Как ни удивительно, эти люди, склонные к романтике, не раз показавшие себя донкихотами и благородными фантазерами в жизни, были столь строгими пуританами в отборе книжного чтения. Тут они были приверженцами радикальной гражданственности, мнили себя блюстителями высших достижений передовой литературы и эстетики, позитивистами, опирающимися на факты, на опыт, прочно стоящими на почве науки, действительности, трезвейшими и реальнейшими реалистами, даже беспощадными рационалистами, пожалуй, коли угодно… Тоже своего рода романтика, только «наизнанку»!

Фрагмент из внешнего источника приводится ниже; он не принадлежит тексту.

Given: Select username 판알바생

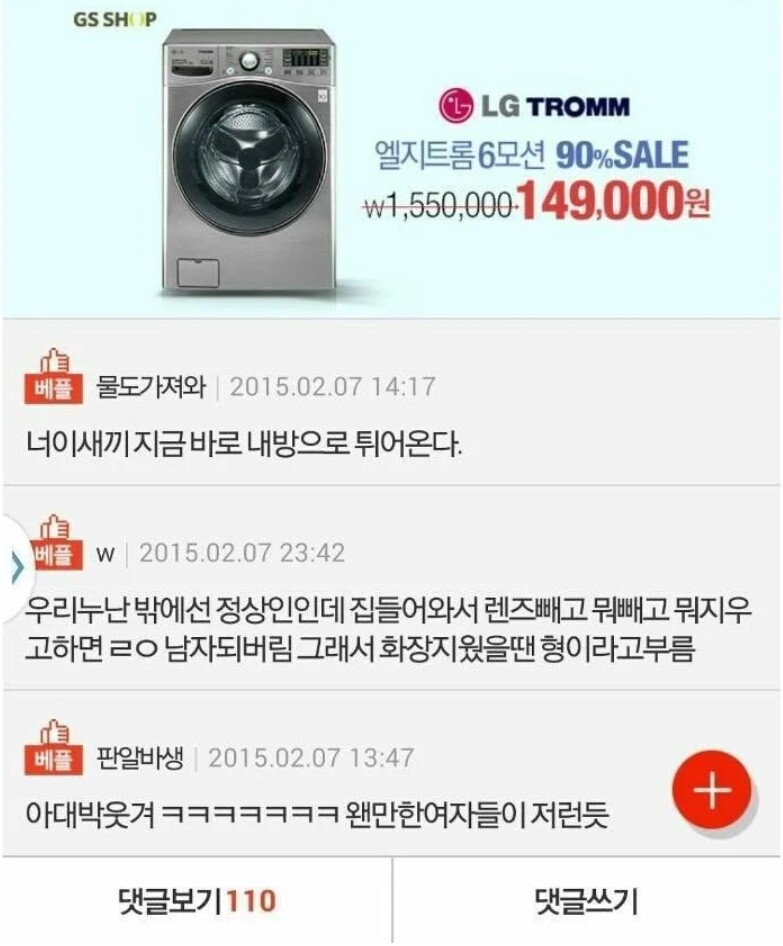Looking at the screenshot, I should point(140,757).
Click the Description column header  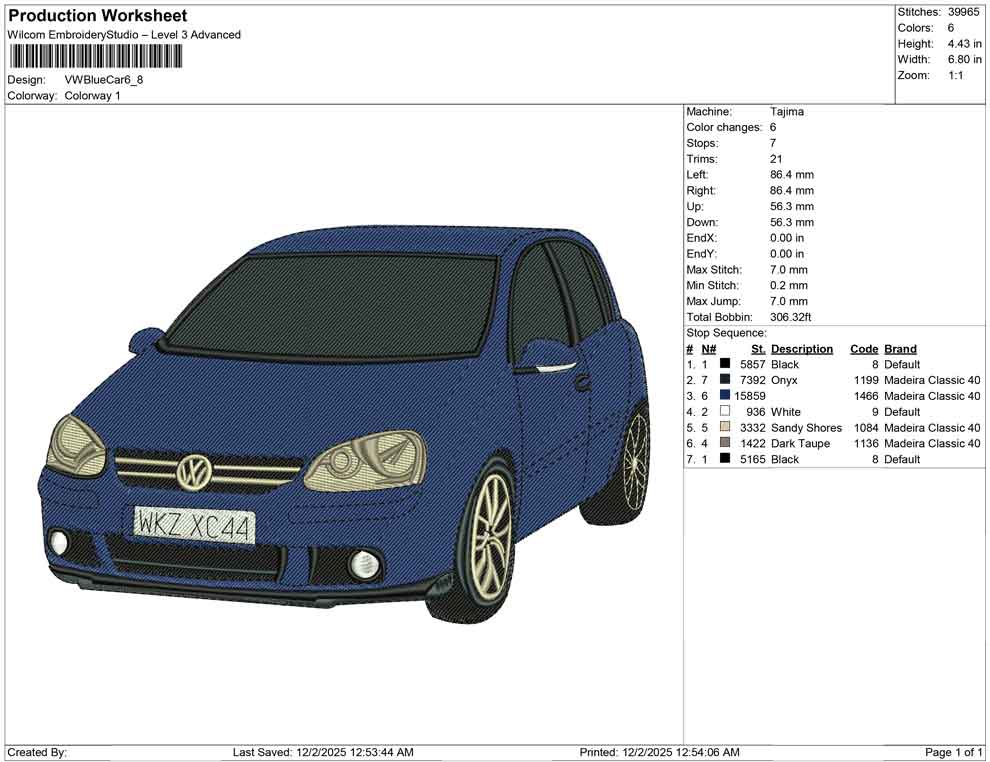tap(802, 349)
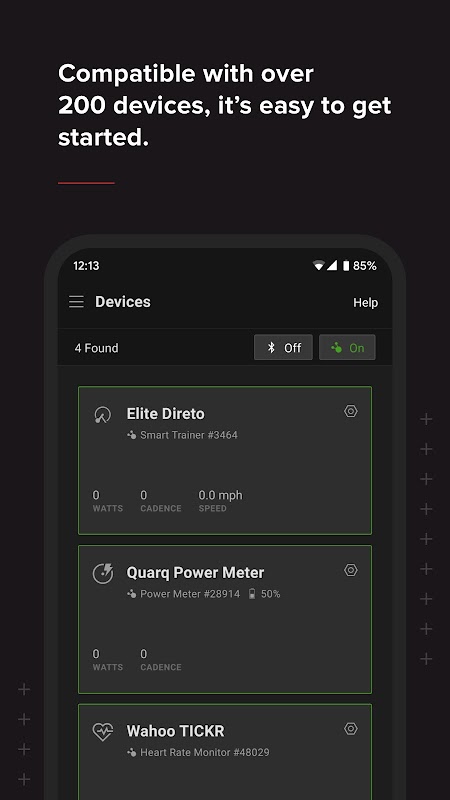Viewport: 450px width, 800px height.
Task: Tap Smart Trainer #3464 ANT+ label
Action: click(x=182, y=435)
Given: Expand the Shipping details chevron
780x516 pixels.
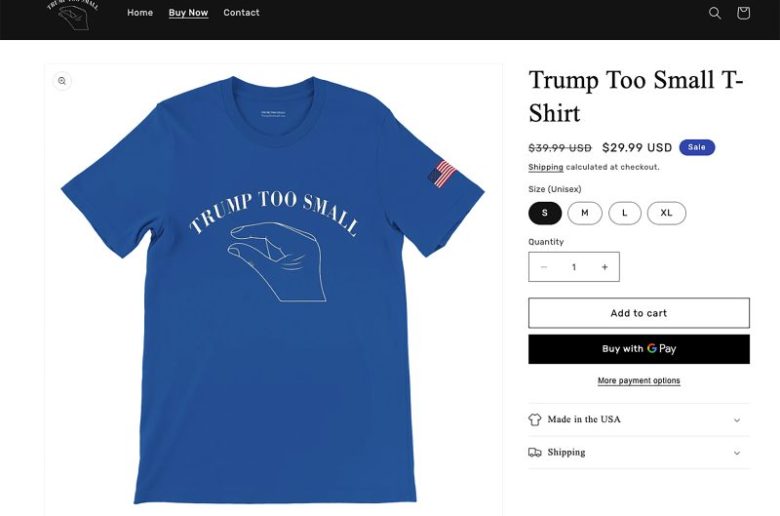Looking at the screenshot, I should point(737,453).
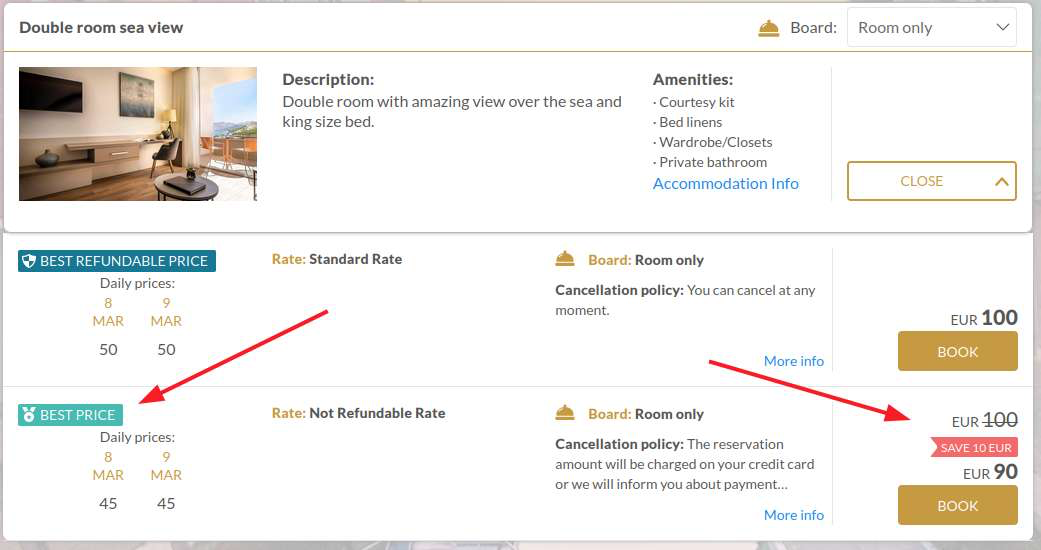The image size is (1041, 550).
Task: Collapse room details with the CLOSE button
Action: [x=931, y=181]
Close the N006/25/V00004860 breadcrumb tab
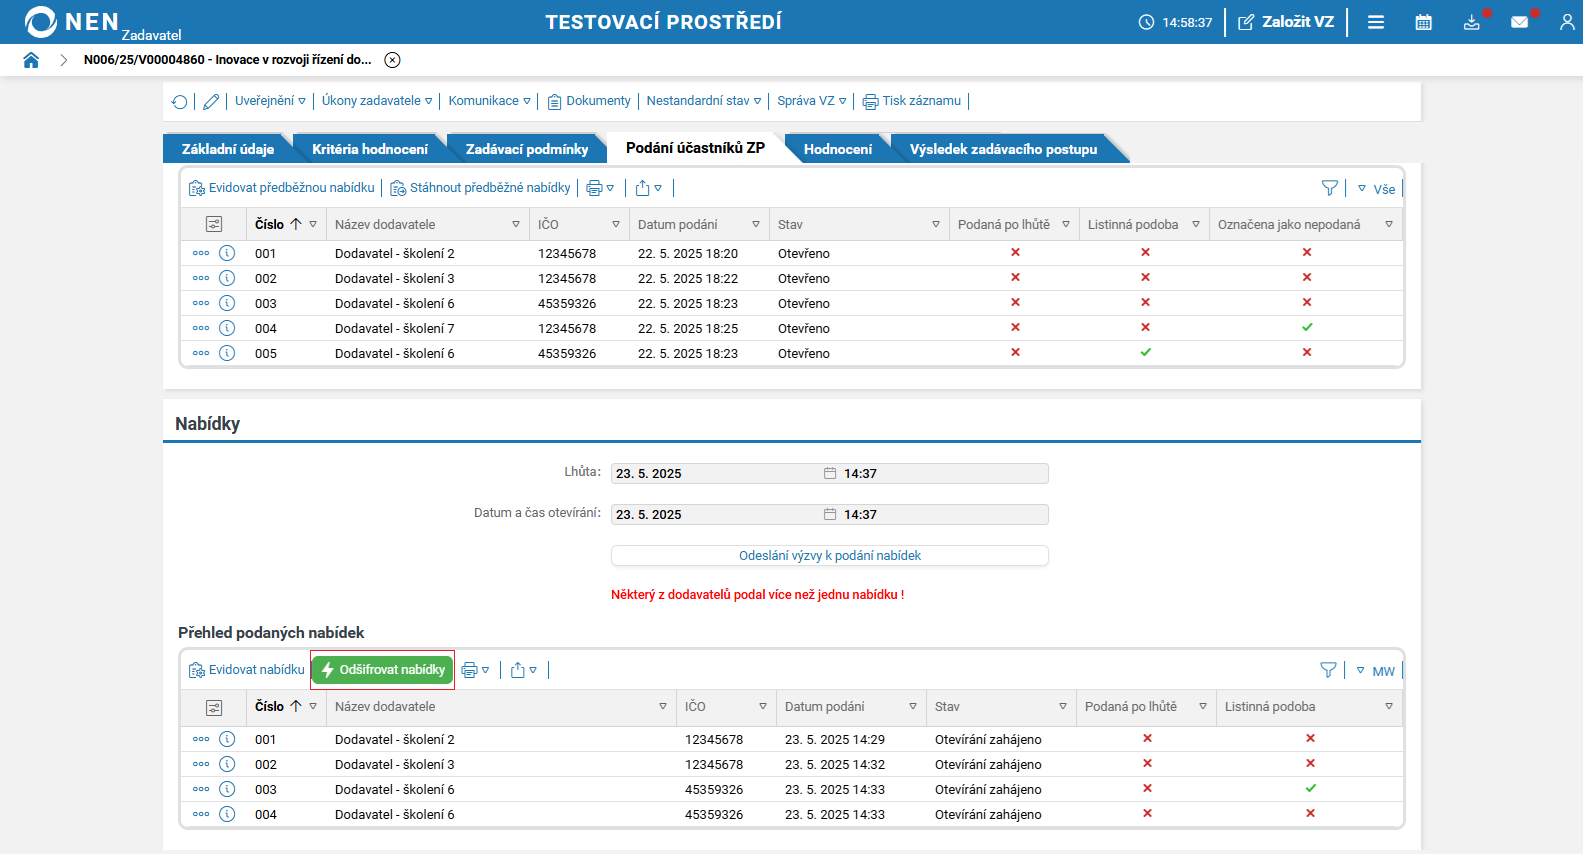Screen dimensions: 1583x854 393,60
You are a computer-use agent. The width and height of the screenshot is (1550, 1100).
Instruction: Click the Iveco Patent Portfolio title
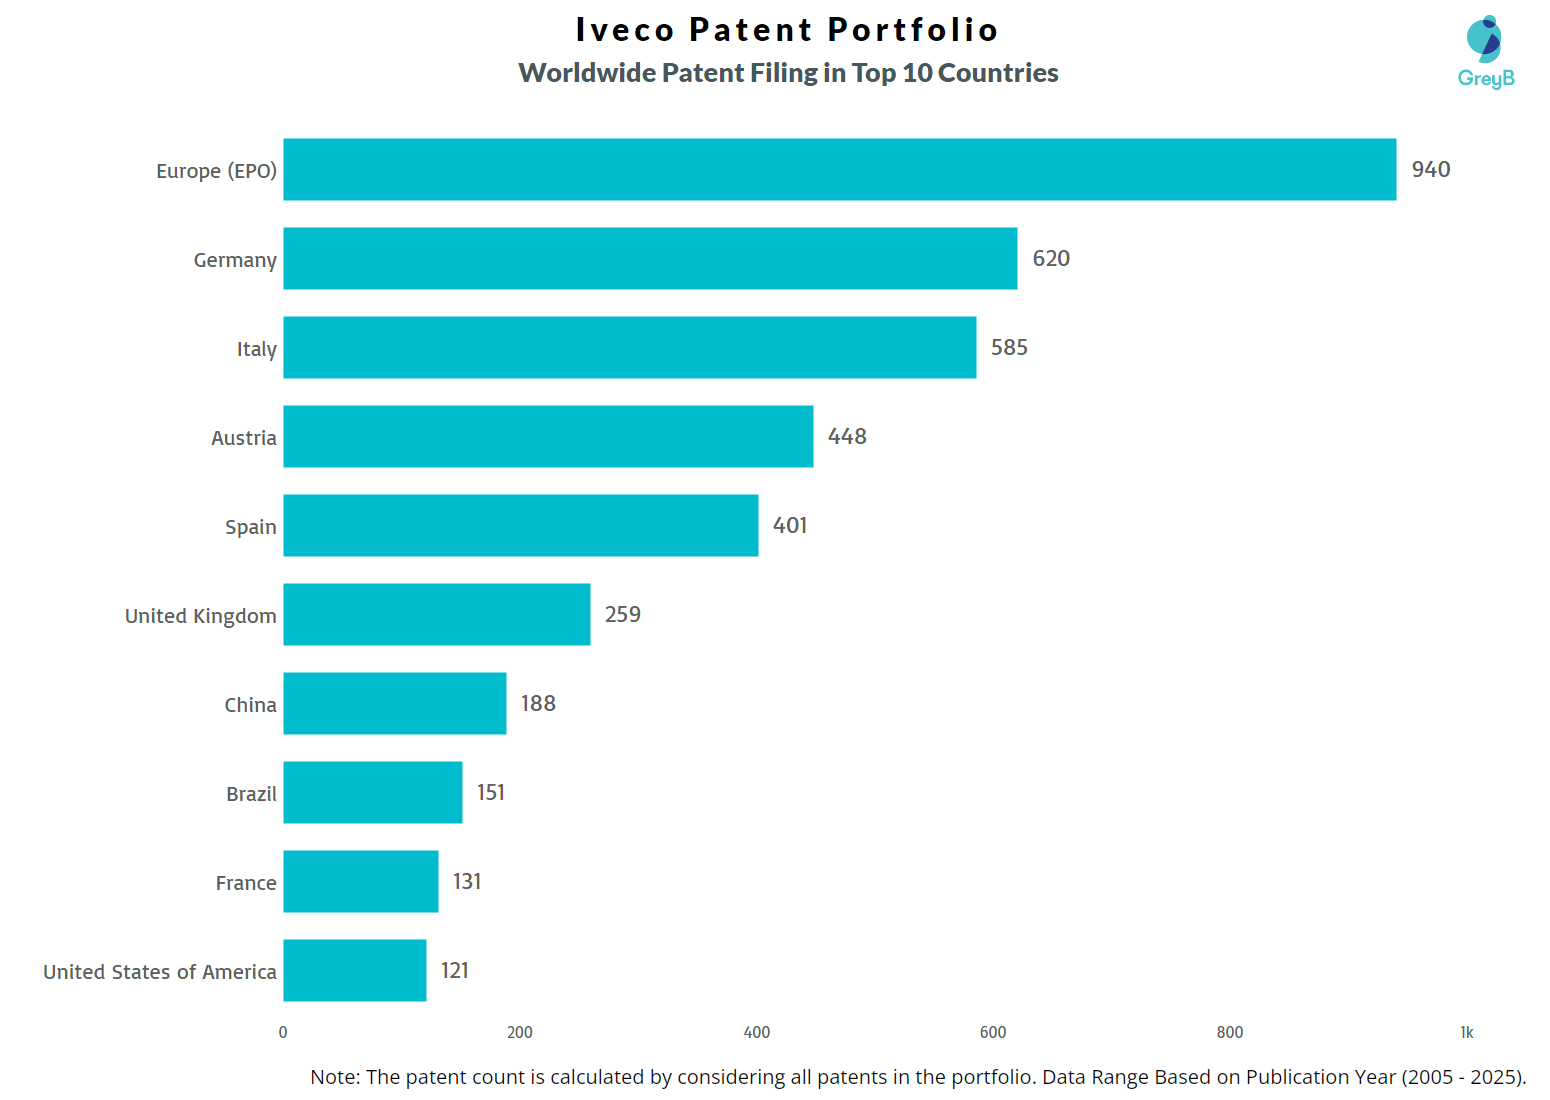tap(787, 30)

Во всяком случае таково было самоощущение, их умственные интересы, а естественнонаучная струя окрашивала и некоторые сочинения для детей Александры Бостром (сборники «Как Юра знакомится с жизнью животных», «Подружка» и др.). Несправедливый отзыв заодно с Ф. Купером и Майном Ридом о фантастике Жюля Верна, проникнутой поэзией научных открытий, вызван, по-видимому, недоразумением. Однако собственные предпочтения выражались настойчиво, когда дело касалось складывающихся вкусов сына. Порой и до увещеваний, до стычек доходило.